Overall Series Review

The first cinematic outing for Agent 007 establishes a template entirely antithetical to the modern 'woke mind virus.' The narrative centers on the highly competent, autonomous white male hero, James Bond, who operates with a license to kill and a clear sense of masculine control. The plot is a straightforward Cold War-era spy thriller focused on national security and dismantling a megalomaniacal threat, not on moral lectures or identity-based grievances. Women are primarily featured as objects of sexual interest and allies who rely on the male hero, while non-white characters are largely relegated to subordinate or villainous roles, reflecting the colonial-era perspective of the time. The film is fundamentally built on the celebration of traditional masculinity, state power, and a secular, high-stakes worldview where individual competence is the ultimate merit. It is a period piece that displays the norms and prejudices of 1962, but it contains no elements of self-hatred, intersectional ideology, or feminist re-imagining.

Categorical Breakdown

Identity Politics2/10

The hero, James Bond, is the exemplary white male British agent, whose exceptionalism and merit drive the entire plot. The villain, Dr. No, is of mixed German/Chinese heritage and is portrayed by a white actor, a problematic casting choice that reflects racial biases of the era, but is not a modern vilification of whiteness. The local black characters in Jamaica are mostly given minor or subservient roles, such as Quarrel, who is a deferential guide to Bond, but the narrative’s focus is on meritocratic espionage, not on race or intersectional hierarchy.

Oikophobia1/10

The film’s central conflict is the defense of Western interests—specifically American rocketry and, by extension, the British alliance—against the global criminal organization SPECTRE. James Bond represents the competence and power of the nation-state and its institutions (MI6). The narrative concludes with the successful preservation of the West’s strategic interests, offering no critique of British or Western civilization, nor does it elevate foreign or exotic cultures as spiritually superior.

Feminism1/10

James Bond is presented as the supreme archetype of autonomous, 'macho' masculinity who is sexually potent and entirely in control of every situation. Women, including Honey Ryder, are highly sexualized ‘Bond Girls’ who are defined by their beauty, often requiring the hero’s protection, and are generally disposable for his larger mission. There is no 'Girl Boss' trope, the male protagonist is emasculated by no one, and a commitment-free, non-natal lifestyle is celebrated for the male hero.

LGBTQ+1/10

The core relationships and sexual dynamics are exclusively traditional male-female pairings. James Bond is a highly active heterosexual whose sexuality is a key part of his celebrated masculine identity.
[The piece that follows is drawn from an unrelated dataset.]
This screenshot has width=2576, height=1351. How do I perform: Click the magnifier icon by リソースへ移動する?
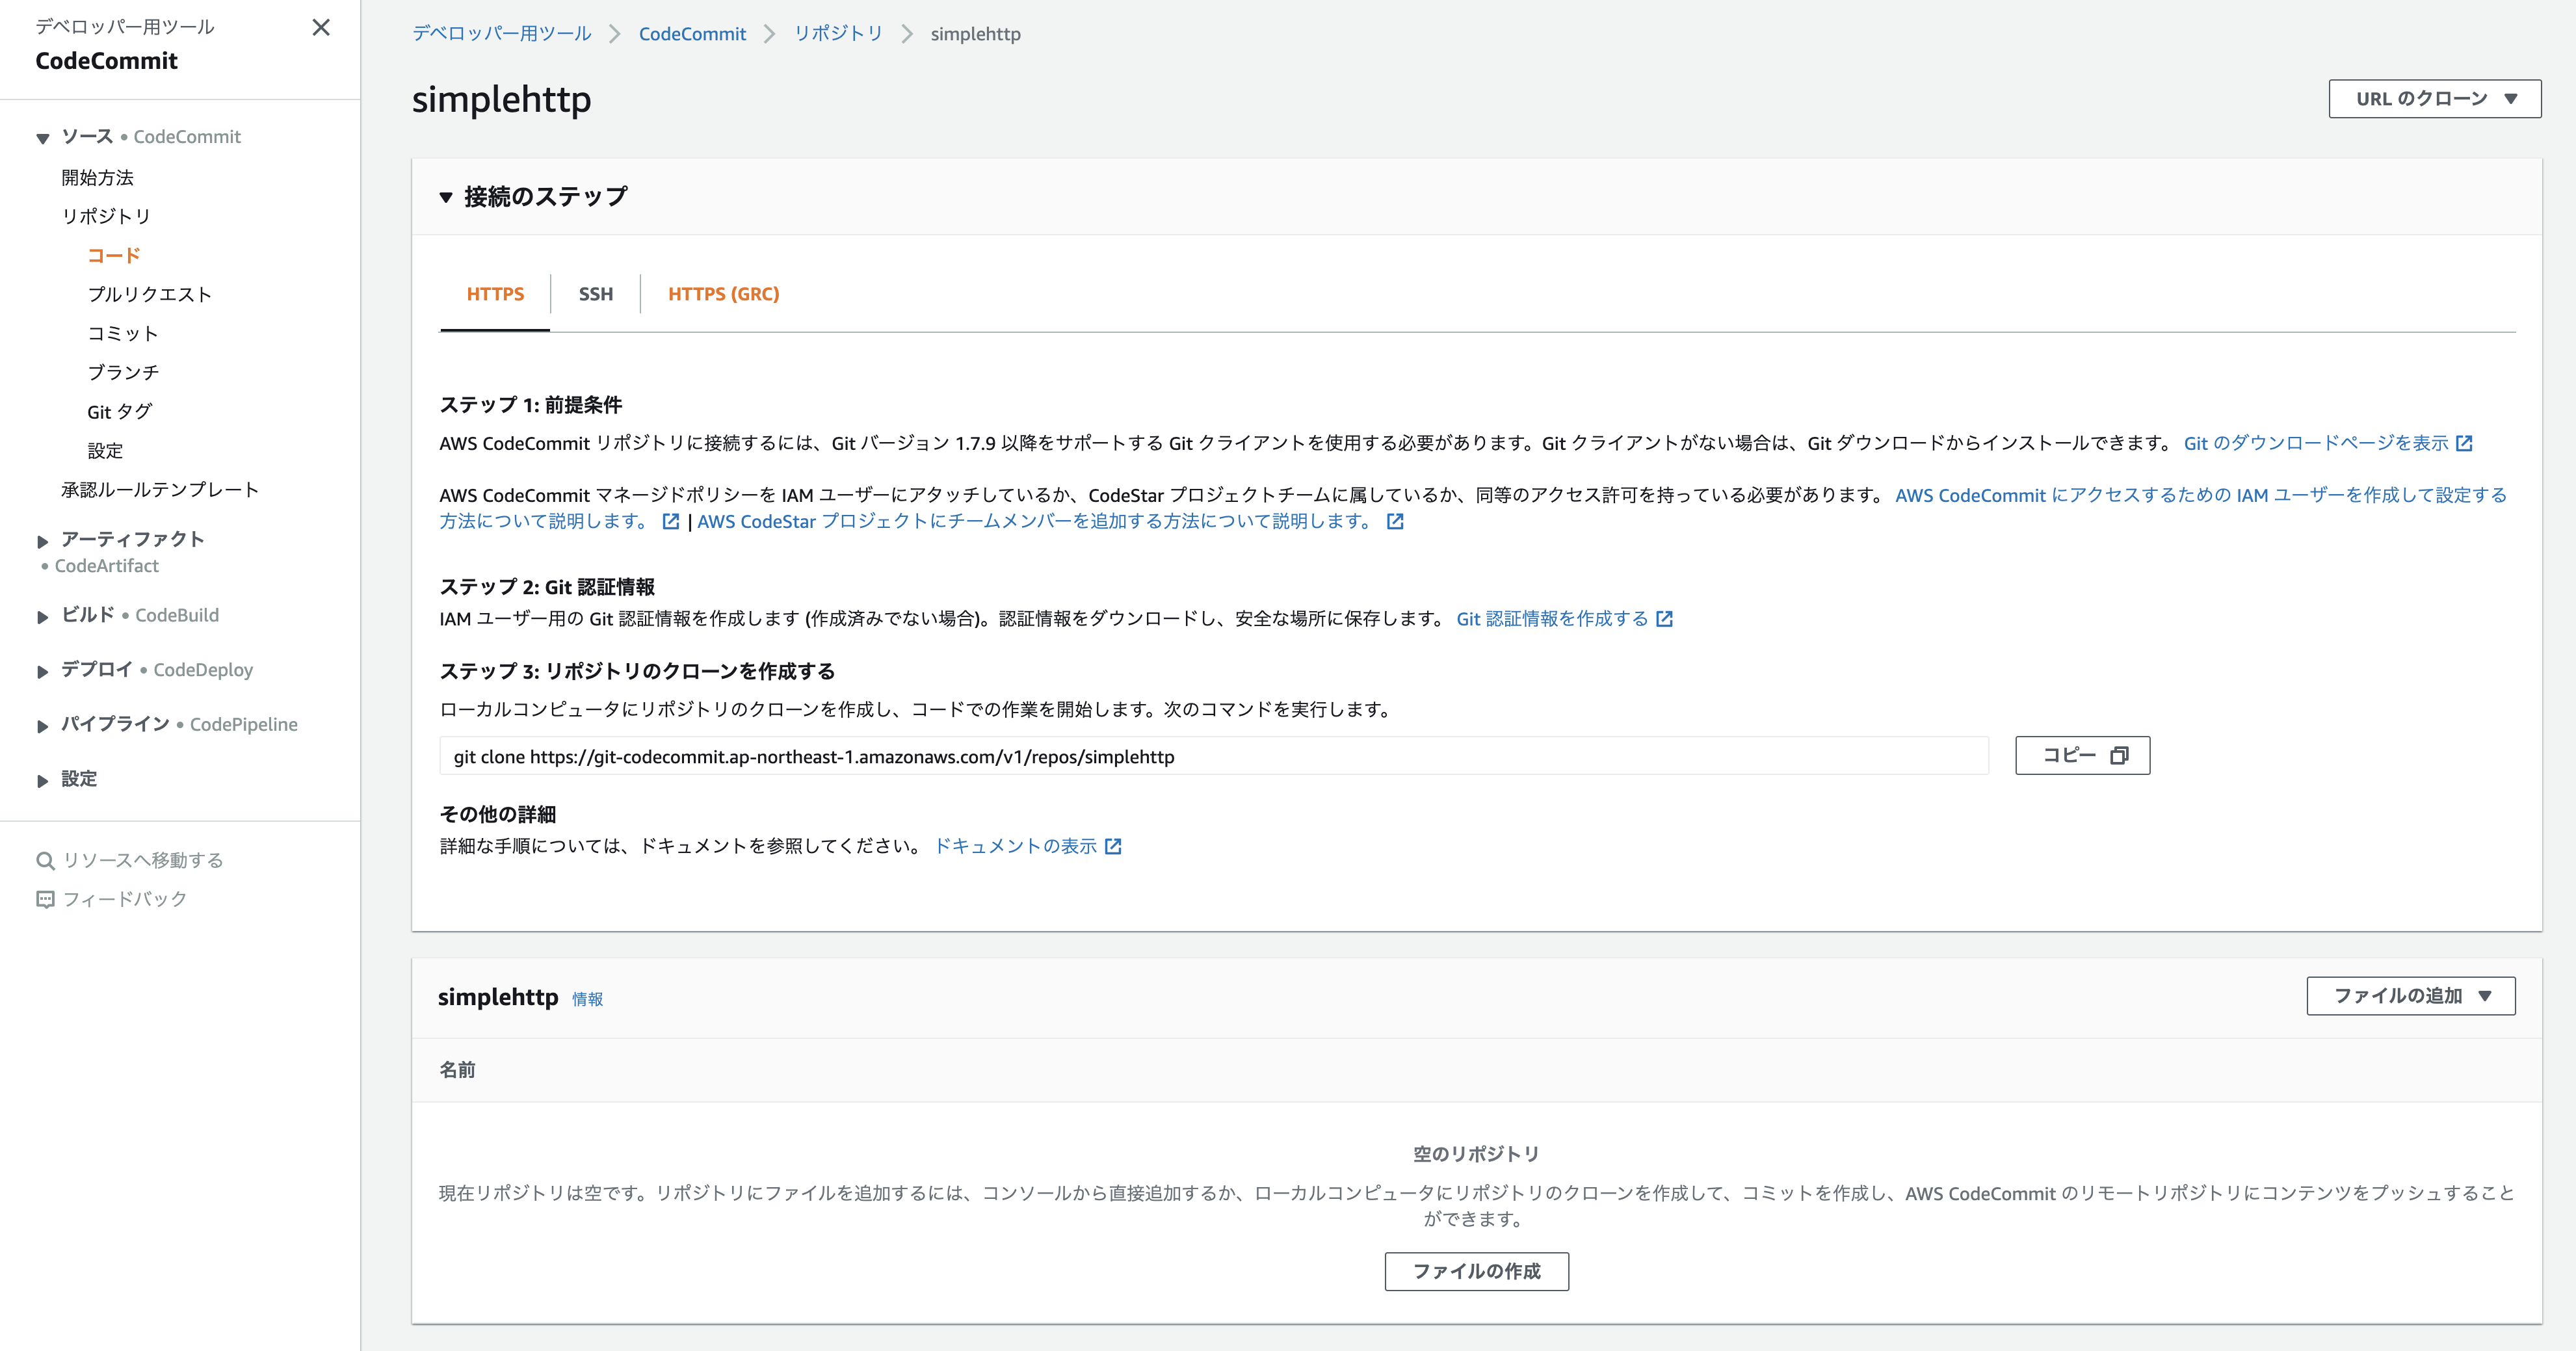click(x=45, y=859)
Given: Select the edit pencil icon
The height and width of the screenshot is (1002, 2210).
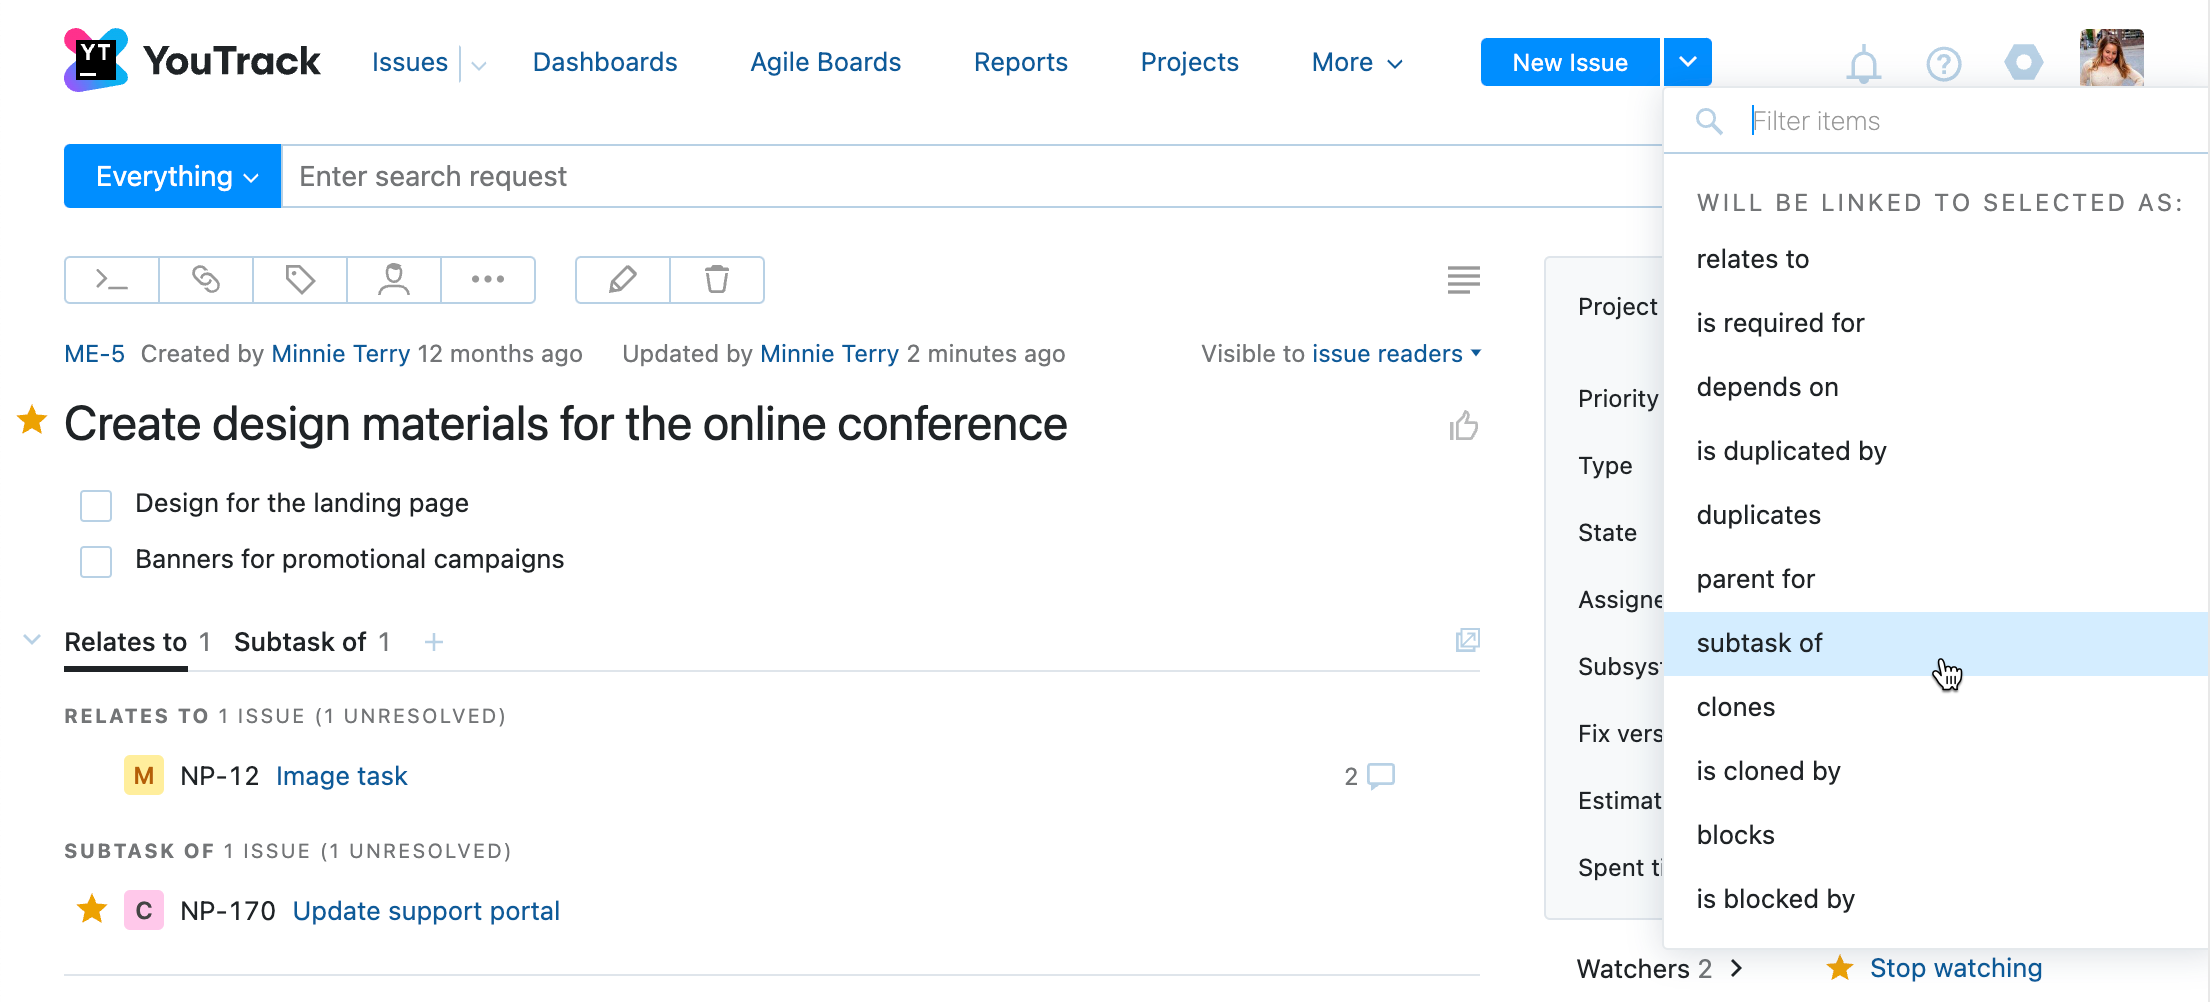Looking at the screenshot, I should pos(622,280).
The film is exclusively focused on this normative structure, and the plot contains no themes, characters, or dialogue that center alternative sexualities, deconstruct the nuclear family, or engage with gender ideology.

Anti-Theism3/10

The main hero, James Bond, is a pragmatic, highly secular, and often amoral operative whose code of conduct is situational rather than transcendent. However, the film is not actively anti-theistic, as it avoids direct engagement with Christian themes or the demonization of religious figures. The morality is practical and tied to national security, placing it in a secular space without an active spiritual vacuum lecture.